- _Text extract_
********

The teams seeing the biggest savings aren’t just swapping out light bulbs. They’re taking a comprehensive approach: locking in favorable energy pricing, auditing where their biggest loads are, and pairing that with smart infrastructure upgrades. That’s exactly the conversation UGI Energy Services has with commercial customers across the Mid-Atlantic and Northeast.
We supply natural gas and electricity to more than 42,000 customer locations — from manufacturers and food processors to healthcare systems and educational institutions. And like a good pitching coach, we don’t just hand you the ball. We work with you to understand the full picture: your usage patterns, your risk tolerance, your sustainability commitments, and how to build a supply strategy that holds up over a long season.
Renewable energy: the next inning
The direction the league is heading is clear: more solar, more LED efficiency, more renewable sourcing. Washington’s Nationals Park was the first MLB stadium to earn LEED silver certification for new construction. Several teams are now exploring on-site generation that could eventually allow stadiums to feed energy back to the grid.

********

- _Stated goal 1_
In the passage on stadium energy, which ballpark was the first MLB stadium to earn LEED silver certification for new construction?
- _Stated goal 2_
Carry the passage on stadium energy forward, beginning right after its final sentence.

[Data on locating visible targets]

********

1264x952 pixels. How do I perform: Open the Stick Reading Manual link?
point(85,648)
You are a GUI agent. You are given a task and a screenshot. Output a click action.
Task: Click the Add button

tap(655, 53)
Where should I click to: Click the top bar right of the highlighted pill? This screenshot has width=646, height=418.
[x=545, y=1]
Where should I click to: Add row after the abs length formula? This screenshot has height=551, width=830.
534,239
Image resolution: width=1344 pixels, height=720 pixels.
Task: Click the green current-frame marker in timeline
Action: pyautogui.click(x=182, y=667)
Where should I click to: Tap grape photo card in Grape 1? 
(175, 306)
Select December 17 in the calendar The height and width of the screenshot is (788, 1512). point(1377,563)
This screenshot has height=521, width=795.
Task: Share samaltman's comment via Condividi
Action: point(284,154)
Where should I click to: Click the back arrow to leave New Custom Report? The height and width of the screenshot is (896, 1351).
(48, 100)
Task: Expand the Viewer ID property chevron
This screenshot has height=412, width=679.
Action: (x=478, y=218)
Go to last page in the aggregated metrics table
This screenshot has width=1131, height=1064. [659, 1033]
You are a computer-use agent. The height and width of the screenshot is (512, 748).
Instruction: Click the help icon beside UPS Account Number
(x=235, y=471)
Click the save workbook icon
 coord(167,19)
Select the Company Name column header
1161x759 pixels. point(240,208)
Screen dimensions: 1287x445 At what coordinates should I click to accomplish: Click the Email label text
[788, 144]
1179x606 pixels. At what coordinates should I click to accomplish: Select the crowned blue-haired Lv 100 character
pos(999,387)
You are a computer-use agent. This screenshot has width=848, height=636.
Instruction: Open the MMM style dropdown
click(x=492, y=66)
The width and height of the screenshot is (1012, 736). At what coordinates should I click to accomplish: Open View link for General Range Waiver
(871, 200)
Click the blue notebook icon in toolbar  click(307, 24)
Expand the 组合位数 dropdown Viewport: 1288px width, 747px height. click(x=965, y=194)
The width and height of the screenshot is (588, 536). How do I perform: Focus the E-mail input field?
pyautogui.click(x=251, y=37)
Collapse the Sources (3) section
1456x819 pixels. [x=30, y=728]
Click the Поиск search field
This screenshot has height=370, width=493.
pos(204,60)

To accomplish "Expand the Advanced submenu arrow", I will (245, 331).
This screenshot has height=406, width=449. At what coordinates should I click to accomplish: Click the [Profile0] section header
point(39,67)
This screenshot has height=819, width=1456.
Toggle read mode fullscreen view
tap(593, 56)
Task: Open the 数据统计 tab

********

- _Task response 1_
Washington's Nationals Park.

- _Task response 2_
For businesses thinking about their own energy future, the MLB experience is a useful roadmap. Renewable natural gas, green electricity options, and sustainability reporting support are no longer niche offerings — they’re becoming table stakes for organizations with ESG commitments and stakeholders who are paying attention. UGI Energy Services offers all of them.
The next time you settle into your seat at the ballpark and watch the lights come to life over the diamond, think about what it takes to make that happen — and what it means for your own facility’s energy program. The best operators in any industry don’t leave energy to chance. They have a plan.
Ready to step up to the plate?
Schedule a free 7-minute consultation with a UGIES energy advisor. Visit www.ugies.com/schedule-a-7-minute-consultation or call 1.800.427.8545.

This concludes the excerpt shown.